Mas se você pensa que este é o ponto alto do programa, ainda tem a hora em que Kirk e Spock conseguem improvavelmente encurralar Kor em sua sala, parecendo ter resolvido a questão, para mais uma vitória do nosso lado e o apoio incondicional dos organianos libertados da opressão. Mas não, Kor explica que o sucesso militar dos klingons é a vigilância. Até mesmo ele é vigiado. E nossos heróis veem que o escritório está grampeado e soldados estão vindo para resgatar seu chefe. A situação mostra a completa falta de coerência interna de uma frase do então recém assassinado Kennedy, um bordão em plena voga na época e pelos próximos 20 anos, “o preço da liberdade é a eterna vigilância”. Liberdade e vigilância são termos contraditórios entre si, no entanto este lema foi envergado pelo intervencionismo americano e seus simpatizantes por décadas a fio.



Uma das coisas que mais irritava os Cheneys da época da Guerra do Vietnã era a passividade dos vietnamitas quanto ao conflito. Exatamente como para os organianos, as lutas entre os americanos e os comunistas pouco lhes diziam. Tudo que eles sabiam é que seus “salvadores” os tiravam de suas terras e os levavam para campos “seguros” longe de suas aldeias e suas famílias. Camponeses analfabetos, paupérrimos e budistas, eram completamente incompreendidos pelos ianques, que jamais conseguiram conquistar seus “corações e mentes”. E frente aos ocidentais materialistas, seu desapego pela vida parecia quase uma provocação.

Parte desse comportamento podia ser explicado pela pobreza – ele não tinha tanto pelo que viver -, parte pela sua religiosidade, provavelmente análoga à do camponês europeu medieval, antes da secularização do Ocidente. Gene L. Coon, autor deste episódio, depois de quatro anos lutando na Segunda Guerra como fuzileiro naval, passou mais de quatro anos nas tropas de ocupação da China e do Japão e certamente teve bastante contato com as filosofias orientais, que parecem ter tido o mesmo efeito sobre ele que tiveram sobre Thoureau. Pelo menos o pacifismo e o radicalismo de não violência aqui retratados lembram muito a filosofia de resistência passiva do famoso pensador.
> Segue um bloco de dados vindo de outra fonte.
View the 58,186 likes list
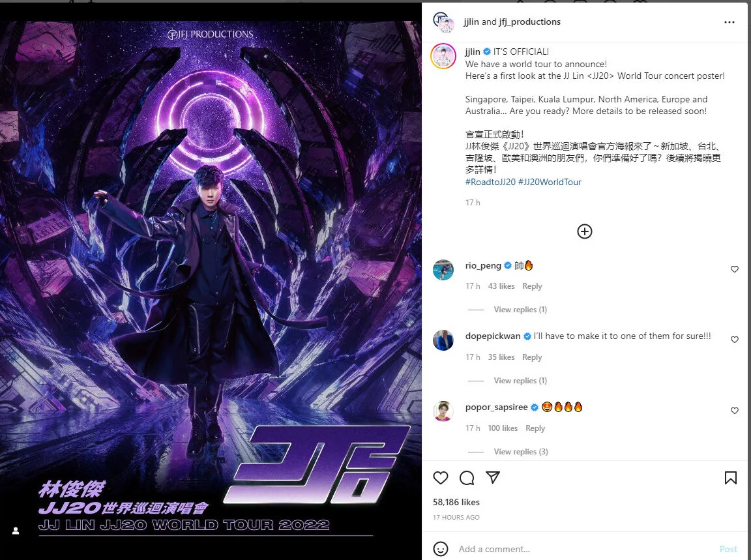This screenshot has width=751, height=560. coord(456,502)
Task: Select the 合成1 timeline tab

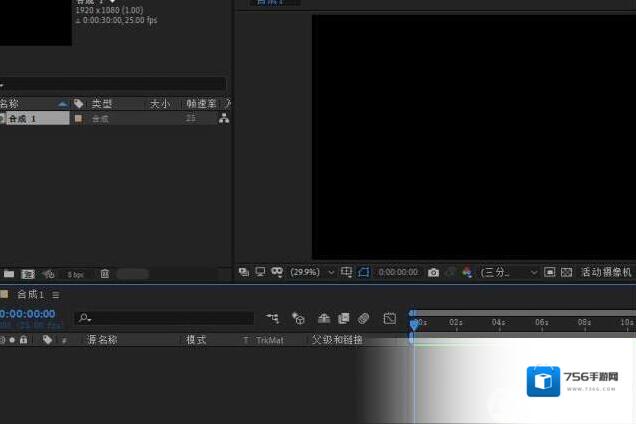Action: pyautogui.click(x=31, y=295)
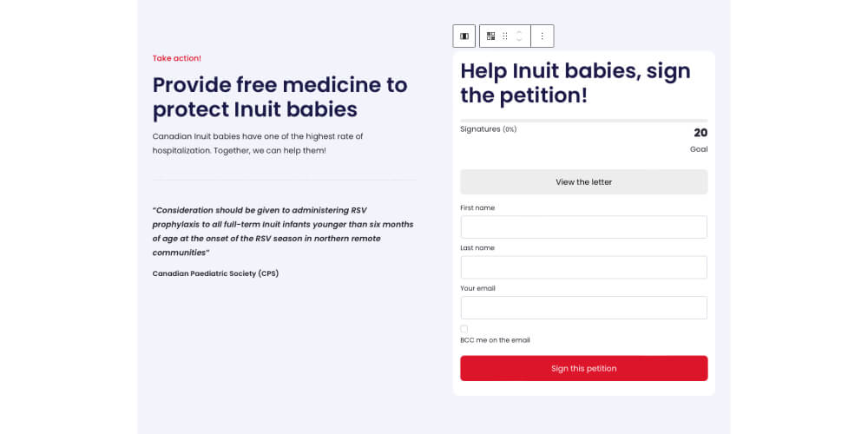
Task: Select the Help Inuit babies petition heading
Action: pos(575,83)
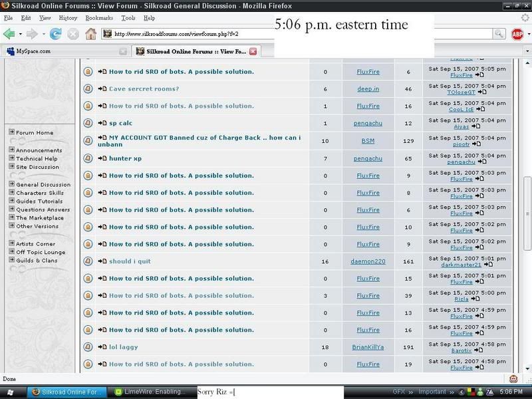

Mas os organianos já atingiram mesmo o Nirvana há muito tempo. E literalmente. Tendo se tornado seres de pura energia, explicam que tudo que os beligerantes viram eram construtos para interação dos nativos com essa gentalha que ainda usa corpos. Ninguém morreu executado pelos klingons porque ninguém morre há milhões de anos. Um dos conselheiros explica que está ao mesmo tempo falando com Kirk e Kor, vigiando as naves em órbita e em cada planeta dos guerreantes. Ele é o alfa e o ômega, o princípio e o fim, o primeiro e o último. E declara que hoje ninguém morre, impedindo o conflito que abriria a guerra entre a Enterprise e seus reforços e a frota klingon. E Gene L. Coon arremata sua obra brilhantemente subversiva, não só ironizando a frustração de quem esperava uma historinha tradicional com uma grande e decisiva porradaria no final, como também a filosofia agressiva por trás de todas aquelas iniciativas “Aliança para o Progresso” da época. E tudo isso através de um curto comentário de Kor, deliciosamente declamado por John Colicos:

“Ah, teria sido glorioso”.

E este episódio foi.

Digno de nota:

Contagem de corpos: Hoje ninguém morre, graças aos organianos.
Avistamentos de Tenente Leslie (Eddie Paskey): um, muito rápido, virando o rosto na ponte.